*** Opening EXTRACTED MATERIAL ***

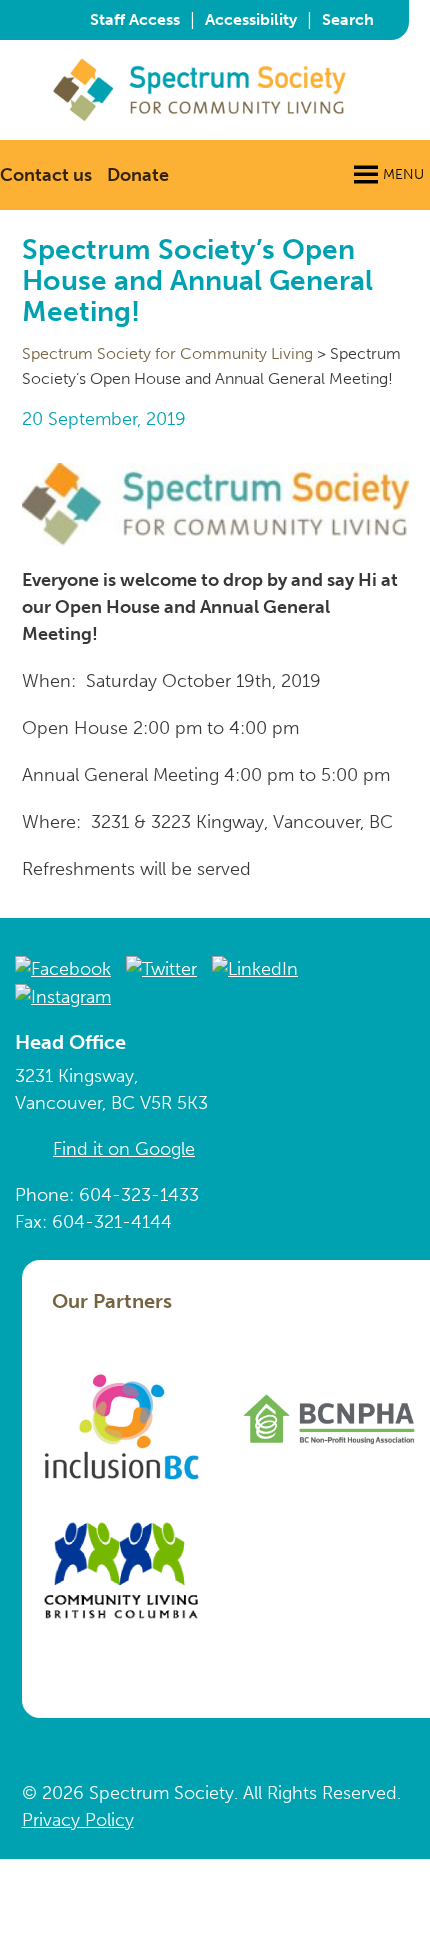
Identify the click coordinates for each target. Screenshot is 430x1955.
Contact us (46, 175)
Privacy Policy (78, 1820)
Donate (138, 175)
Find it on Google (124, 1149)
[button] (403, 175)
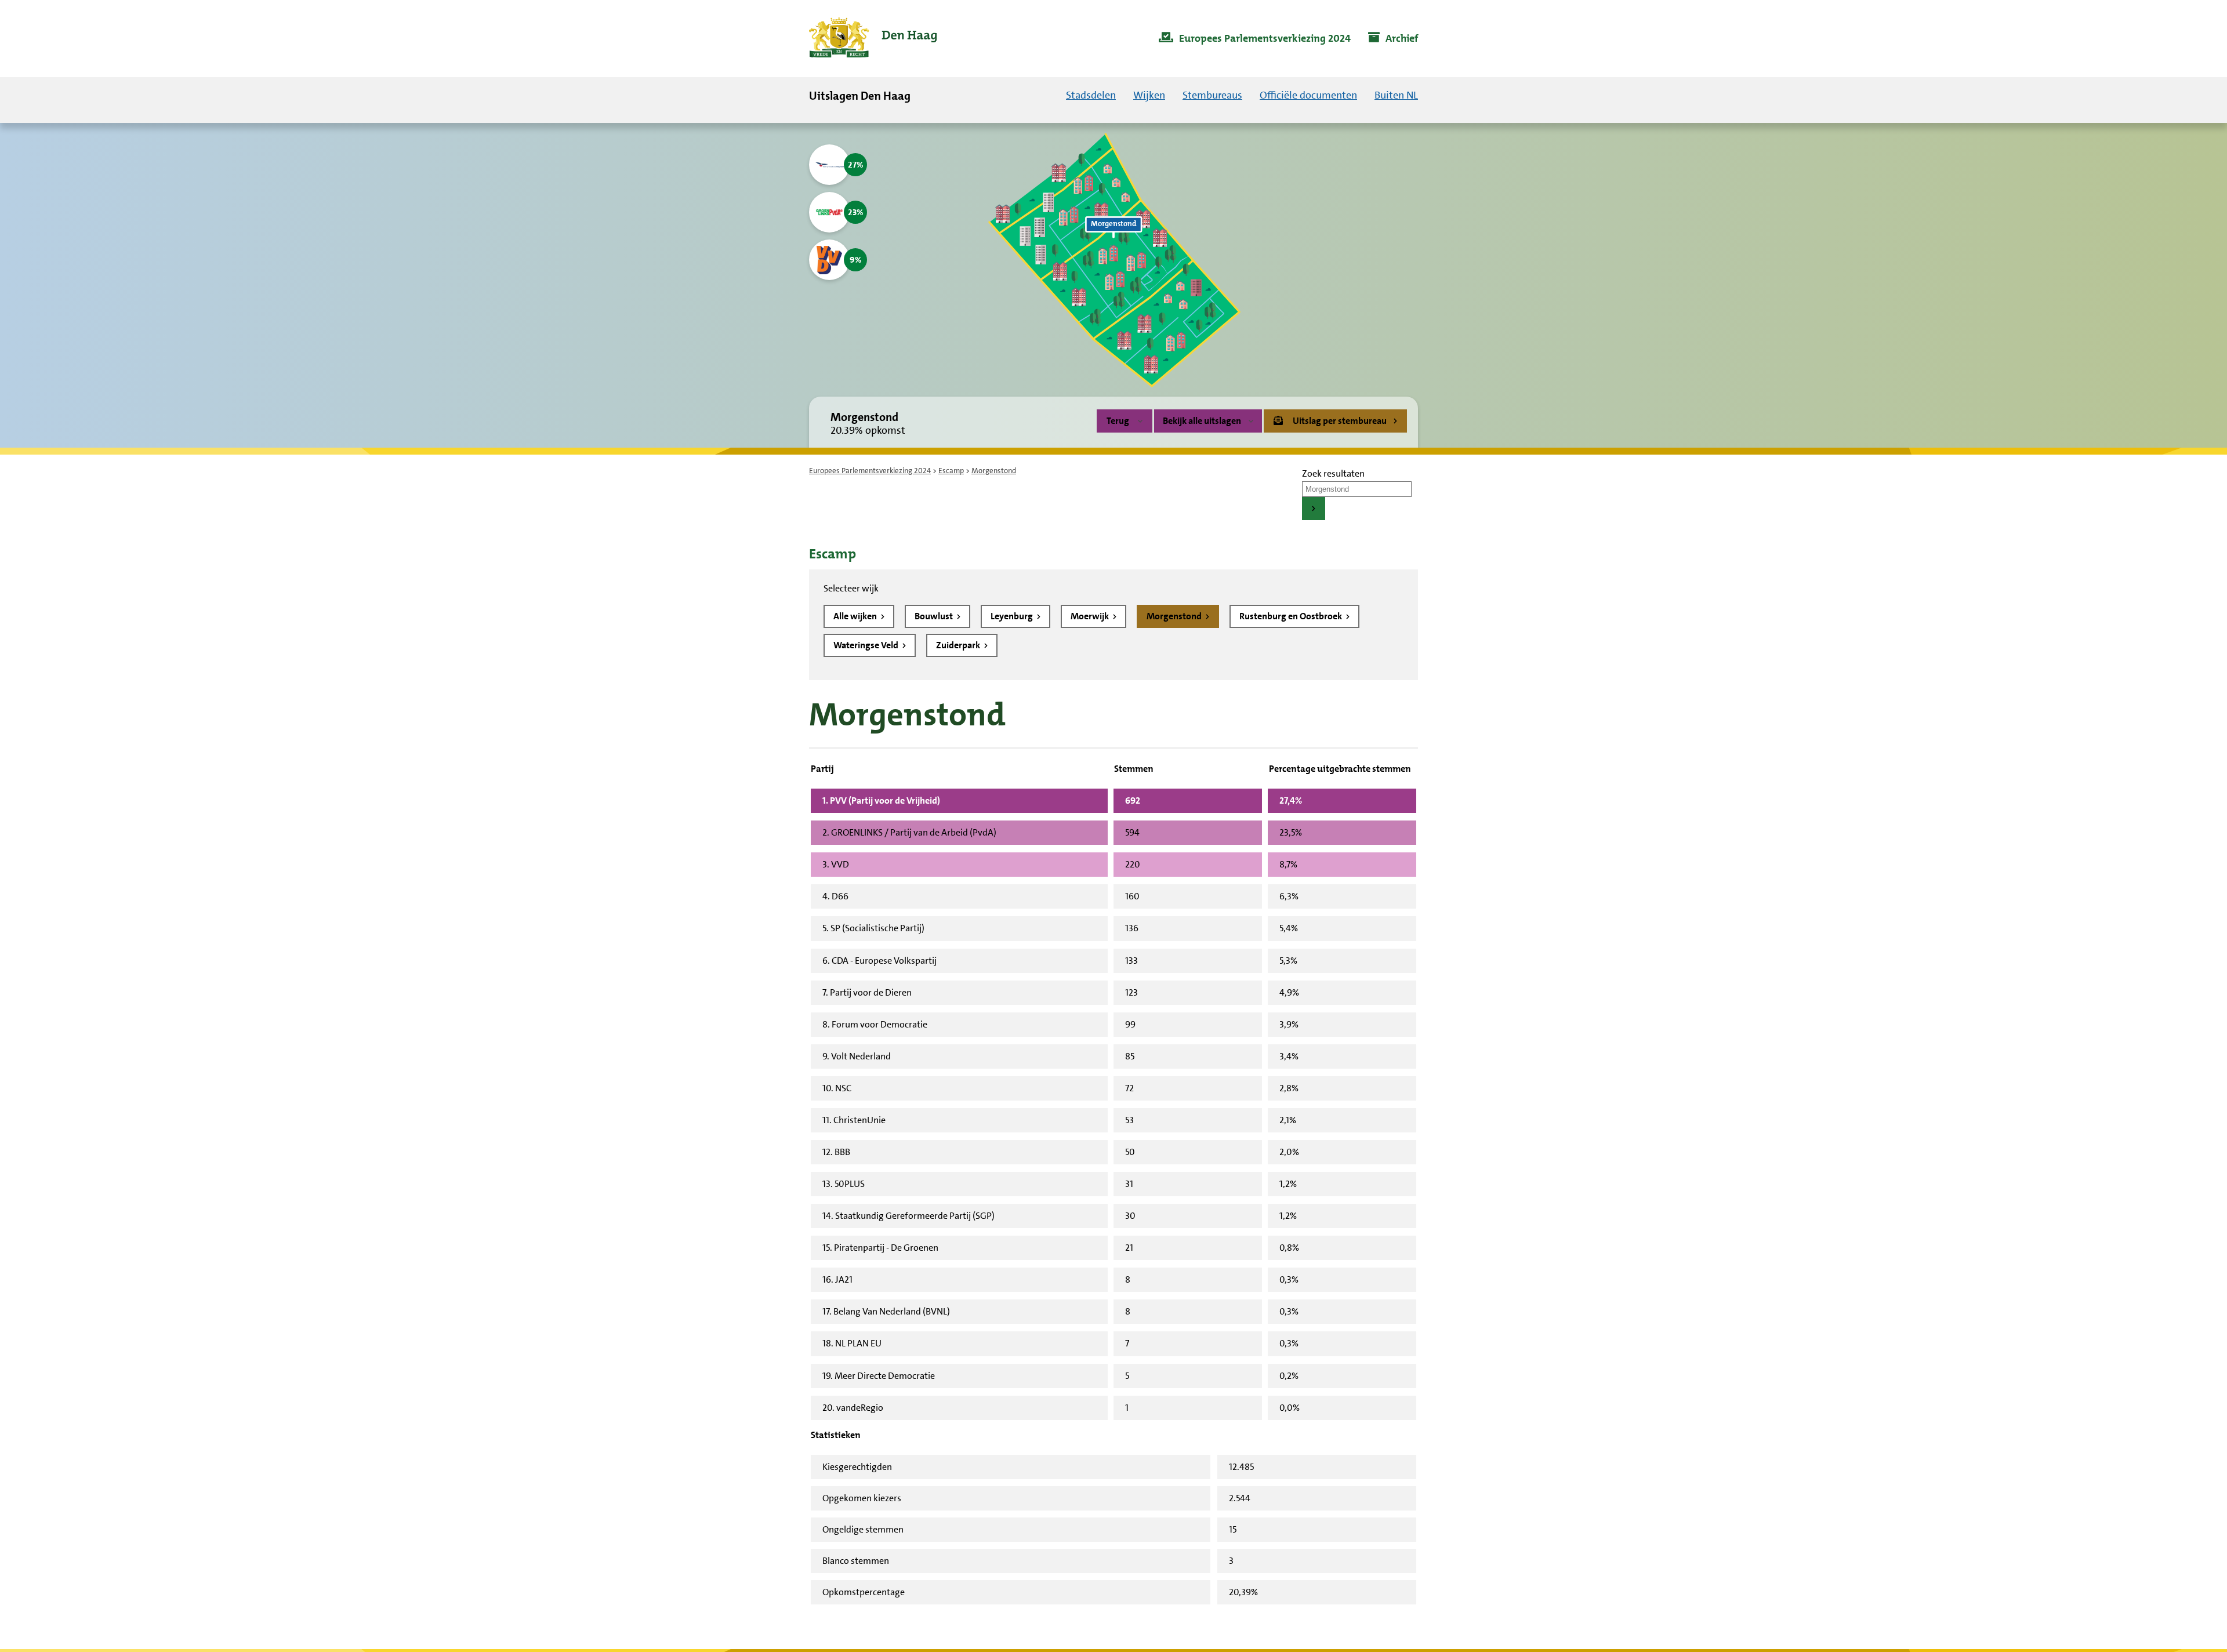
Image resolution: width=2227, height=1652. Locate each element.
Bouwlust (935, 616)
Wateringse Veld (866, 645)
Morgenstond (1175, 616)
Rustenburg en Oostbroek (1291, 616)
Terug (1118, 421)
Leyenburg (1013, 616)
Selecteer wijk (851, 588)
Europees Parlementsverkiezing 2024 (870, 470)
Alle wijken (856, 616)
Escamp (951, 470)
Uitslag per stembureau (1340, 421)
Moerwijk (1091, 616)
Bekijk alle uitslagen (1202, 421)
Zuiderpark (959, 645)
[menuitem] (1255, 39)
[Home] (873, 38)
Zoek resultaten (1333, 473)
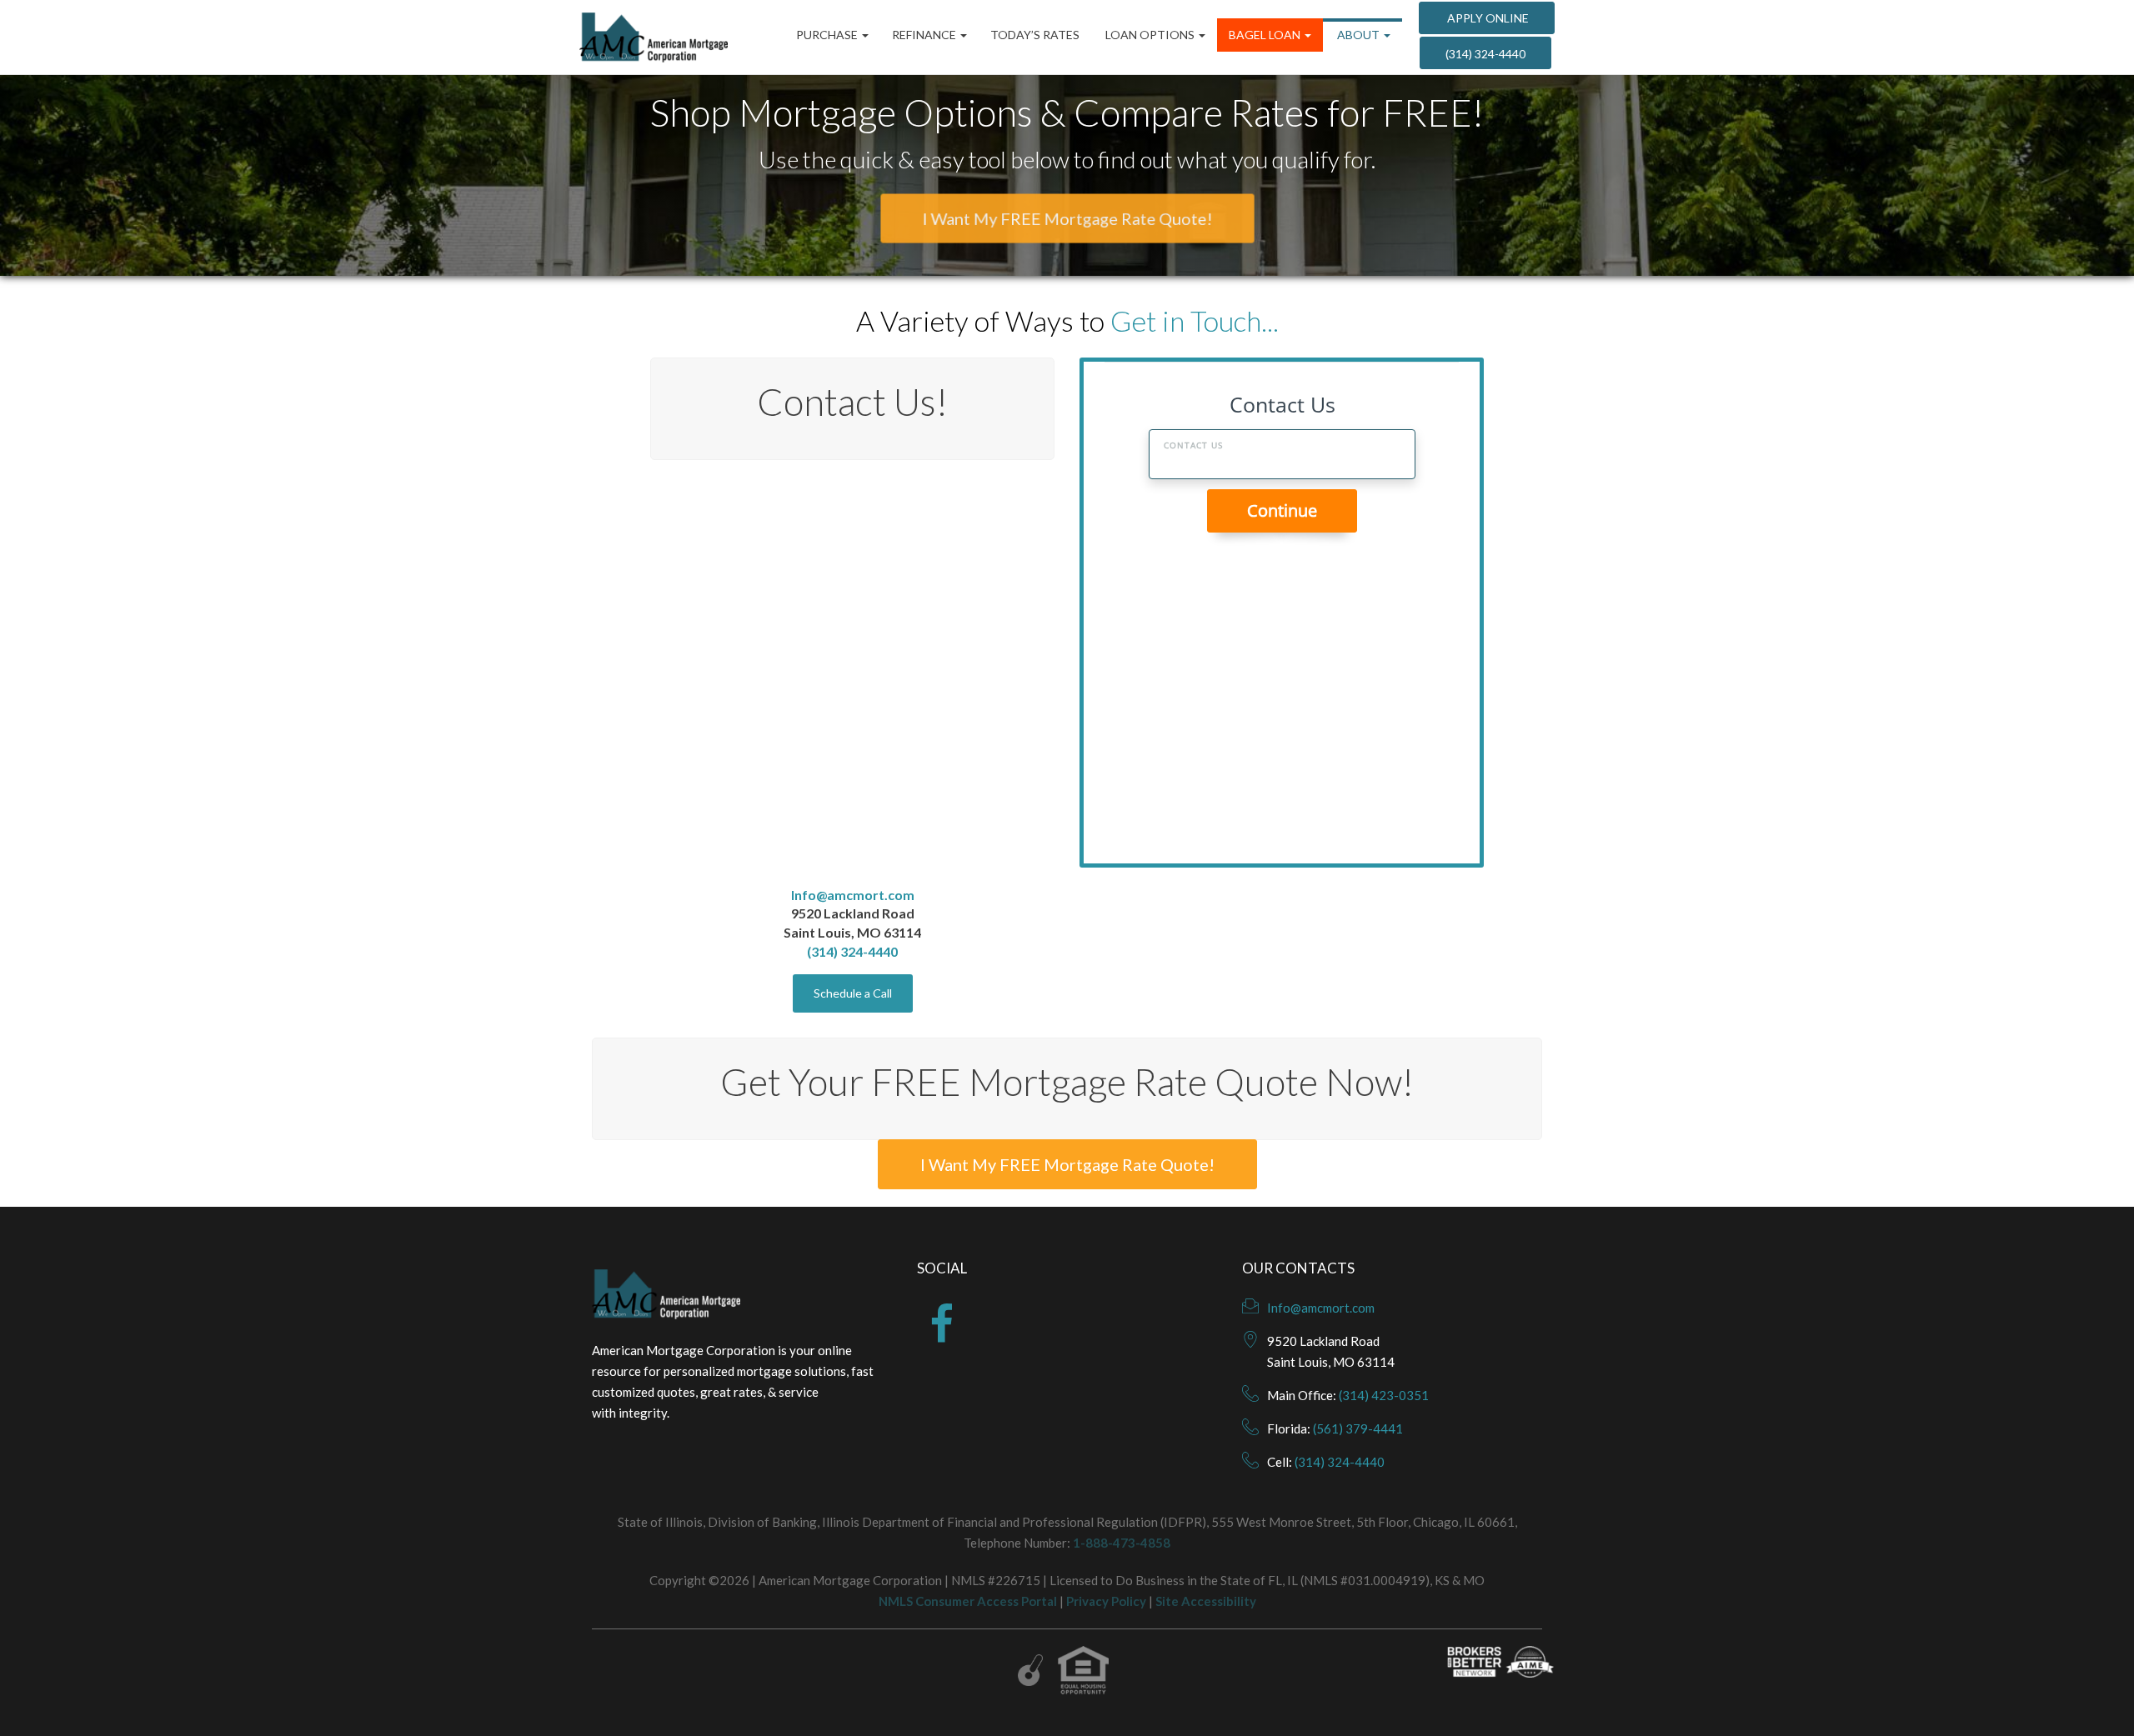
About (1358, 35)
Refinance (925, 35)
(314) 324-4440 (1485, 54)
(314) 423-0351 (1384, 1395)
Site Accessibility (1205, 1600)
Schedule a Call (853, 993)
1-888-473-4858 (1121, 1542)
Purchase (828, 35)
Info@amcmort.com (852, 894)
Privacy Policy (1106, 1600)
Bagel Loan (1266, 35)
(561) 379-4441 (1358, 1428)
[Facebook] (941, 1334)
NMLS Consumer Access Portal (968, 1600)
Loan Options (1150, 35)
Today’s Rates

*** Closing EXTRACTED MATERIAL ***

# [WORK ITEM]
Please output, exactly as written, the lines above from the one holding "[Home] (873, 38)" through the one holding "(561) 379-4441 (1358, 1428)", both included, with the pictures omitted.

# [EXERCISE RESPONSE]
[Home] (873, 38)
Zoek resultaten (1333, 473)
About (1358, 35)
Refinance (925, 35)
(314) 324-4440 (1485, 54)
(314) 423-0351 (1384, 1395)
Site Accessibility (1205, 1600)
Schedule a Call (853, 993)
1-888-473-4858 (1121, 1542)
Purchase (828, 35)
Info@amcmort.com (852, 894)
Privacy Policy (1106, 1600)
Bagel Loan (1266, 35)
(561) 379-4441 (1358, 1428)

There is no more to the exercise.